Of course, the GF tournament is what brings our hero to Shad so the story can get started. He happens on a local girl running a restaurant with her brother, and helps them out of their debt to the local thugs by having them bet their cash on him in the tournament. (It was either that or put on a show in the old barn, I guess.) From there it's fight after fight, with Chun-Li's drug investigation providing just enough plot to string everything together. The bouts themselves work well enough on a basic level; they're never boring or particularly confusing, and the characters have the shounen ability to trade life-stories along with punches. There's nothing too far out of the ordinary, but it manages not to stink it up, and that's what really matters.
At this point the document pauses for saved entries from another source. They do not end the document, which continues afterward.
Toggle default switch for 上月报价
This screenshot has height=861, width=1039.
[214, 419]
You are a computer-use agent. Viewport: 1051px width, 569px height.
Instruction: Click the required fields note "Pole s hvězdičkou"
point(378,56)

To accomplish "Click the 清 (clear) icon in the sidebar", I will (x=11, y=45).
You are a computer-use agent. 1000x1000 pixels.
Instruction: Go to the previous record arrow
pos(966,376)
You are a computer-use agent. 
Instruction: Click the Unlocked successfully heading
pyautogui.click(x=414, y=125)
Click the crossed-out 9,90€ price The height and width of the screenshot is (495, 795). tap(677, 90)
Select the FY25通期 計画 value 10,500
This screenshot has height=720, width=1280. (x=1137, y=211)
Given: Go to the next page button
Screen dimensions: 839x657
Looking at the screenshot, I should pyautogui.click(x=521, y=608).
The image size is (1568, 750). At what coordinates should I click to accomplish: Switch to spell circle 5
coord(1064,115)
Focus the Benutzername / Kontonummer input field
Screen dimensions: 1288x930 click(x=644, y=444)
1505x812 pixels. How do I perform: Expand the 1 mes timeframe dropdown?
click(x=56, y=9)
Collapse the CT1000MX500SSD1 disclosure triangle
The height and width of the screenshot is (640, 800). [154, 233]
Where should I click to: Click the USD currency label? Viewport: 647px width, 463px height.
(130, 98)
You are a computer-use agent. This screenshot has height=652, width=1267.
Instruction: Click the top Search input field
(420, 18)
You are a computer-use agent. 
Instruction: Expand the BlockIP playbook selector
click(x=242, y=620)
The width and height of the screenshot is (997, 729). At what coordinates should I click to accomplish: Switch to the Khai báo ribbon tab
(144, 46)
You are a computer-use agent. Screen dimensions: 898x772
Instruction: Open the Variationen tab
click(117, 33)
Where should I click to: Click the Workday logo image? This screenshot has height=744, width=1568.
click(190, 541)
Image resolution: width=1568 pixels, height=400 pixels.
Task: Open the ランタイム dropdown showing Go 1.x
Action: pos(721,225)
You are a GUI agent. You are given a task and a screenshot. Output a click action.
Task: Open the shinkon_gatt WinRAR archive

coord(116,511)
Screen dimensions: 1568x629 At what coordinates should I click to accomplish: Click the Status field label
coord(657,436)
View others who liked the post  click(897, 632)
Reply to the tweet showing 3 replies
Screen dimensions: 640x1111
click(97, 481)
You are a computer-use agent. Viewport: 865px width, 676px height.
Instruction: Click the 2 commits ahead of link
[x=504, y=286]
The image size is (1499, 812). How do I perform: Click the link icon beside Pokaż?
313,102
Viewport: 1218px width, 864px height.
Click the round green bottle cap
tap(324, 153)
There's even one decently surprising plot-twist.Comments
I'd be interested to know what long-time fans would think of this release, which comes more than a decade after the original printing. For myself, I have no experience at all with the game apart from playing it years ago with some "friends" who battled each other all the time and knew all the combos, while I was still trying to remember which button I was supposed to kick with. The results were exactly as you would imagine. (I later took comfort in the thought that I could probably whip them all at Bubble Bobble.) So this isn't something I can come to as a member of the target audience. I suspect there won't be much of a market for Street Fighter II at this point and time; but I may be wrong. The folks at Udon evidently think so, at any rate, and they've given this title an excellent presentation all around. The die-hards may find this a better read than I did, especially with the added attraction of seeing the first appearance of Gouken, but I wouldn't blame anyone else for giving this a miss. I've seen better - but on the other hand, I've seen far, far worse.